The secret to corporate intelligence programs that succeed
It is crucial to remember that the first step in completing any business intelligence project successfully is to comprehend the data issues that an organization may face, including those related to data volume and complexity. The Macmillan team understood that in addition to updating its BI strategy, it also needed to expand its data culture. It is challenging to demonstrate success in a self-service data and analytics effort without a strong data culture. Here, a few of Cognos Analytics’ most recent features were crucial to the changeover.
The Cognos Analytics Data Modules, for instance, enable users to establish connections with various data sources, manage rapid modeling, implement business rules, and incorporate custom groups and computations. With the help of a simple drag and drop interface, all of this is completed quickly and without error. Users may now create customized reports with only one deployment to monitor order status, delivery history, and market performance of any published title.
The Macmillan team also recognized the necessity for internal “report champions” who can assist specific business lines from the standpoint of end-user support. More training was given to champions so they could handle a lot of the older tasks that IT used to support. These super users now respond to inquiries from their teams and delegate tasks that would otherwise take up too much time for IT.
The group has observed a 50% decrease in administrative expenses and a 100% decrease in hardware expenses overall. They observed a 40% decrease in all administrative upkeep duties and endeavors. Most crucial, though, is that the team has witnessed the comprehensive benefits of a well-designed analytics platform, which can facilitate more accurate and fast decision-making at all organizational levels.
The future of Macmillan with Cognos Analytics
Currently, Cognos Analytics data is used by almost a thousand Macmillan workers from various business departments. The analytics team at Macmillan is seeking input from as many people as they can, both favorable and negative, regarding how well the system is serving their needs. More feedback from end users will help them succeed as they develop and improve their model. The number of users who are creating their own reports has already increased by 20%, according to the Macmillan analytics team. The team plans to implement Dashboarding on a larger scale in a later phase and anticipates significant benefits. Because they were awaiting further developments with our complementary endeavor to migrate the underlying data warehouse to Snowflake, dashboarding was originally restricted. In addition to dashboarding, they hope to benefit different user groups with AI-powered Cognos Analytics features, such as subscriptions, AI-powered explorations, and the utilization of the platform’s Natural Language Processing (NLP) features.

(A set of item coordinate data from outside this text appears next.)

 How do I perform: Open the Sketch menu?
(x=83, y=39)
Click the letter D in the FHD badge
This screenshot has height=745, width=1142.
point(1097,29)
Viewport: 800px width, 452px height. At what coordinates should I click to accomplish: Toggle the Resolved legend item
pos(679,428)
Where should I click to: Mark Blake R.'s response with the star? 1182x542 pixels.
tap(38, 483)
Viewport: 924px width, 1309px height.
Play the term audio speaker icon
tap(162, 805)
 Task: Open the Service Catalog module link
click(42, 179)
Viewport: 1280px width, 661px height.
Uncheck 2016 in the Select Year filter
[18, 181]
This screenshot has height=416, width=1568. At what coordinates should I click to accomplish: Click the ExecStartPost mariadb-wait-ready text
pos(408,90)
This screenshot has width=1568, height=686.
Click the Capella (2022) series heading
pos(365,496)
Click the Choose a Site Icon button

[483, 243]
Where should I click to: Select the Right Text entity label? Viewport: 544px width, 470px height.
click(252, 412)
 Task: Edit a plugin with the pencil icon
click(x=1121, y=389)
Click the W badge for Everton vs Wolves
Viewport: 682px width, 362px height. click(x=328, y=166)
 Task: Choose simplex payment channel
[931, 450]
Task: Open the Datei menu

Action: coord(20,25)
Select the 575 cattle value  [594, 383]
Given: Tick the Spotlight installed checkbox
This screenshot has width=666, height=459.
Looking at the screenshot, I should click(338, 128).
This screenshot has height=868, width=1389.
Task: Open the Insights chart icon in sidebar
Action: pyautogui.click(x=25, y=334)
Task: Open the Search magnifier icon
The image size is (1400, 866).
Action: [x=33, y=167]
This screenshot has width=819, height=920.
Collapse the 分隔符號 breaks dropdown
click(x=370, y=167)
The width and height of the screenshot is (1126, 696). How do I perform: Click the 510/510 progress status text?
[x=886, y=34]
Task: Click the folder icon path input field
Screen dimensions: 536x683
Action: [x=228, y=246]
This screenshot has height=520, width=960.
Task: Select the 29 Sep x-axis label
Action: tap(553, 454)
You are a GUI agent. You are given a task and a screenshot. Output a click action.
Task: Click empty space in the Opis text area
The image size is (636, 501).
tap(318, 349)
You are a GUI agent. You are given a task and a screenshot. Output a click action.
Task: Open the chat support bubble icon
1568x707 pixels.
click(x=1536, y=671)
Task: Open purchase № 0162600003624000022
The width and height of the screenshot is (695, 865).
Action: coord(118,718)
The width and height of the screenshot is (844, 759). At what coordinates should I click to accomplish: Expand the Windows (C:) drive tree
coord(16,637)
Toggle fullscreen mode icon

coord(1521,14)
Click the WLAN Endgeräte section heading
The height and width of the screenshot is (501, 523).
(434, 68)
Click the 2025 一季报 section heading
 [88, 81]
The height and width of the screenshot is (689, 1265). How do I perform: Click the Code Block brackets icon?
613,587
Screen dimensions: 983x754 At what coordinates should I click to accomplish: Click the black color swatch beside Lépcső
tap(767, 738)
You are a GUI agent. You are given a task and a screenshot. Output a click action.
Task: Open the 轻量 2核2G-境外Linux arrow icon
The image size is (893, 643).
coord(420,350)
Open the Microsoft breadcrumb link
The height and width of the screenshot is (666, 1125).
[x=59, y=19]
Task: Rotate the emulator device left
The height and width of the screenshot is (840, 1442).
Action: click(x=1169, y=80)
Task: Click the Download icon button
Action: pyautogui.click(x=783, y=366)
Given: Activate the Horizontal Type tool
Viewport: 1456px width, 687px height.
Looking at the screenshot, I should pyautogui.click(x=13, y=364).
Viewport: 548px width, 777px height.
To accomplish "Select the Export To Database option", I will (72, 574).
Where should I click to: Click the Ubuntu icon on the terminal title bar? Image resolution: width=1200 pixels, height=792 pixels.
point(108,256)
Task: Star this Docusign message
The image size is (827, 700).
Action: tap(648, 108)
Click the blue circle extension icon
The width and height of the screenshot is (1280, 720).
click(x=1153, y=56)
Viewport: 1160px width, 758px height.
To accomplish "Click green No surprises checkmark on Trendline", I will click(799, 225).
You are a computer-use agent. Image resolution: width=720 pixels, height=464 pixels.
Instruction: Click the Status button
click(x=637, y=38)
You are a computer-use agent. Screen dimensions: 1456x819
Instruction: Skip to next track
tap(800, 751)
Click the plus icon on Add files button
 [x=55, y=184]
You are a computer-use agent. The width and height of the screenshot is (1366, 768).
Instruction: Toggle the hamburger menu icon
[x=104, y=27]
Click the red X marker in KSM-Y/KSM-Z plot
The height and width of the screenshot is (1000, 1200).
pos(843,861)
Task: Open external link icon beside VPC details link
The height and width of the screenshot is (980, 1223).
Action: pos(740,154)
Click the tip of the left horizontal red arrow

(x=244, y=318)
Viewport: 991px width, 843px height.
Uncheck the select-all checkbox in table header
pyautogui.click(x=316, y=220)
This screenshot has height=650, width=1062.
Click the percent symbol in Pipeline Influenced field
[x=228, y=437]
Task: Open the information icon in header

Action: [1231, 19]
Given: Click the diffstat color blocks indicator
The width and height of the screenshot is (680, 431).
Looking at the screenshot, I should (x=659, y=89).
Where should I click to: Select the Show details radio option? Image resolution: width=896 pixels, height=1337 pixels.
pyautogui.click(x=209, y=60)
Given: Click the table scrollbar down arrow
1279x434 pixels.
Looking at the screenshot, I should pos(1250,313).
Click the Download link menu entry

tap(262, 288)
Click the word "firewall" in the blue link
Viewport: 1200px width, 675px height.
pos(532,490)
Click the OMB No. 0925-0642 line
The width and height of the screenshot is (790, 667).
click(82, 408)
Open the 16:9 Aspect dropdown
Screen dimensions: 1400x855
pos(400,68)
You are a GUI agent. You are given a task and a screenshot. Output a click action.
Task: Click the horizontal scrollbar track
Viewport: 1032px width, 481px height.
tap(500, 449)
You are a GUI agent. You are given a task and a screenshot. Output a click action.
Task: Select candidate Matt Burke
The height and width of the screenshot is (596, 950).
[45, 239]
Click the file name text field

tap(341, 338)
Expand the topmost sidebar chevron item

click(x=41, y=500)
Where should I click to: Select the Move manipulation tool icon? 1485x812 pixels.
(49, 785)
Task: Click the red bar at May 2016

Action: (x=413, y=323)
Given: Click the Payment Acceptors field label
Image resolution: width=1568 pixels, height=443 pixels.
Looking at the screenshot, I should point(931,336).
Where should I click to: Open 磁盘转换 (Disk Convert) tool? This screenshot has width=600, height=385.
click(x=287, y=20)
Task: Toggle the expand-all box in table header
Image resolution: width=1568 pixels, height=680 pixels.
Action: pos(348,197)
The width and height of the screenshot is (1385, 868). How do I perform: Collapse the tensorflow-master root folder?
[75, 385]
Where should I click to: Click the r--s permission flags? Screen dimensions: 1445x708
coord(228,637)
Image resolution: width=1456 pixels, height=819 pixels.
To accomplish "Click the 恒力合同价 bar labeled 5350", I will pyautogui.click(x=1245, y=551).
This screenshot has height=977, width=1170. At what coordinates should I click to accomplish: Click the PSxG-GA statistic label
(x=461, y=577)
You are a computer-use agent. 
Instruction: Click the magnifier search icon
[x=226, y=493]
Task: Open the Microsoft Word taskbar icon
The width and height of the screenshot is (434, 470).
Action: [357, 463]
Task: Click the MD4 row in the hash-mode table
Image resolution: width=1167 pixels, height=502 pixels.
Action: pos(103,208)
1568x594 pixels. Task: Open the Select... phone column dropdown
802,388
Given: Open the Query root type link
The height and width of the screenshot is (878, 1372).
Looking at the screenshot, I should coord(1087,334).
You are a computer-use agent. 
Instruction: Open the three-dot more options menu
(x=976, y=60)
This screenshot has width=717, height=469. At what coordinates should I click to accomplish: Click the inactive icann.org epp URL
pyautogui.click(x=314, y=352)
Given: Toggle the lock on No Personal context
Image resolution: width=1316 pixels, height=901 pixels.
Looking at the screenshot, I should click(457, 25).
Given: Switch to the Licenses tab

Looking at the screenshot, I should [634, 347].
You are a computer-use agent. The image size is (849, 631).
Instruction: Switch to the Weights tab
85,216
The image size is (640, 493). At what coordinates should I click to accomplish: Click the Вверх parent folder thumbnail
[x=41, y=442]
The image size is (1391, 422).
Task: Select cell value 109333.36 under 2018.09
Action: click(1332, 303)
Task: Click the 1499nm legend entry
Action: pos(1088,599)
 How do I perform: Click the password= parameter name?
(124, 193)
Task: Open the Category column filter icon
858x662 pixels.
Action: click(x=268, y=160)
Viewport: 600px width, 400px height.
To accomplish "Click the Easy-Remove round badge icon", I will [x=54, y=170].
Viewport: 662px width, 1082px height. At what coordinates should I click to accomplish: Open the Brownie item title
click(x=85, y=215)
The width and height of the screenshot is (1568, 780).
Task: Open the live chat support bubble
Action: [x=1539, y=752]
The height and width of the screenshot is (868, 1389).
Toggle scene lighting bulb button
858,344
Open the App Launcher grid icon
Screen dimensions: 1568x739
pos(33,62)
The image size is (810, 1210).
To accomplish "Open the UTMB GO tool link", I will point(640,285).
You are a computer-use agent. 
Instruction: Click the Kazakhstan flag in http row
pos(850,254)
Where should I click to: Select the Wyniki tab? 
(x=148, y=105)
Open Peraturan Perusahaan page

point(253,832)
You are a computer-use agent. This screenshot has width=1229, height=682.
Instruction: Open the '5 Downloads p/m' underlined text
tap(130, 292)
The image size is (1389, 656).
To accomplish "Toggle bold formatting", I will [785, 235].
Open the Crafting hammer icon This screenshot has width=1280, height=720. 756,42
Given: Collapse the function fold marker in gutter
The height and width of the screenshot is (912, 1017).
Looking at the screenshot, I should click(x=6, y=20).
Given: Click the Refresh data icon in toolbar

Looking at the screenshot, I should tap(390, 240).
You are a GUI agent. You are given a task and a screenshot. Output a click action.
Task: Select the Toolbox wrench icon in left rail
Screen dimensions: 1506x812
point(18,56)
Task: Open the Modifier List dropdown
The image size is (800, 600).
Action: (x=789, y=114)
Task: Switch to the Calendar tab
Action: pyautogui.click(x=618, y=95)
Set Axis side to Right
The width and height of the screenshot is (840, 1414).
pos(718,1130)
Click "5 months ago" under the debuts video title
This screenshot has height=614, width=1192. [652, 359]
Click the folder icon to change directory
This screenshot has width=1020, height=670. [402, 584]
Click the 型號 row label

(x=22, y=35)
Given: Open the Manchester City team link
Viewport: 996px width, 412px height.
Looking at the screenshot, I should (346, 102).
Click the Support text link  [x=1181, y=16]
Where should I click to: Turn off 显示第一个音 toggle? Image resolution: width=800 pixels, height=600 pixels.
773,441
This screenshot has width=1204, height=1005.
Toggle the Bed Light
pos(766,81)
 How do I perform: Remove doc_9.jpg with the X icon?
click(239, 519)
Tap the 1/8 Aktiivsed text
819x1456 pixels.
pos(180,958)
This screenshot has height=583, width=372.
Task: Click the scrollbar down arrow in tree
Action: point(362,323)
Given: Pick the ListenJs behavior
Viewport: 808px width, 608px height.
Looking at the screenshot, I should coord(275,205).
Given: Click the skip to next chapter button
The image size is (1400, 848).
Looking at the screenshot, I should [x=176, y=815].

Richard Babicz, Senior Manager & Architect for Business Intelligence at Macmillan, suggests starting small to pinpoint the main problems and pain points if you’re unsure about moving to the cloud or experimenting with many of these new AI-based Cognos Analytics features. Create a prototype in a sandbox setting on-site, then test it using real, internal application data. Set project goals and an overarching plan of action with your team in collaboration with important BI sponsors and supporters in the company. This cooperative approach will produce fresh concepts and a thorough comprehension of what your business community requires for success.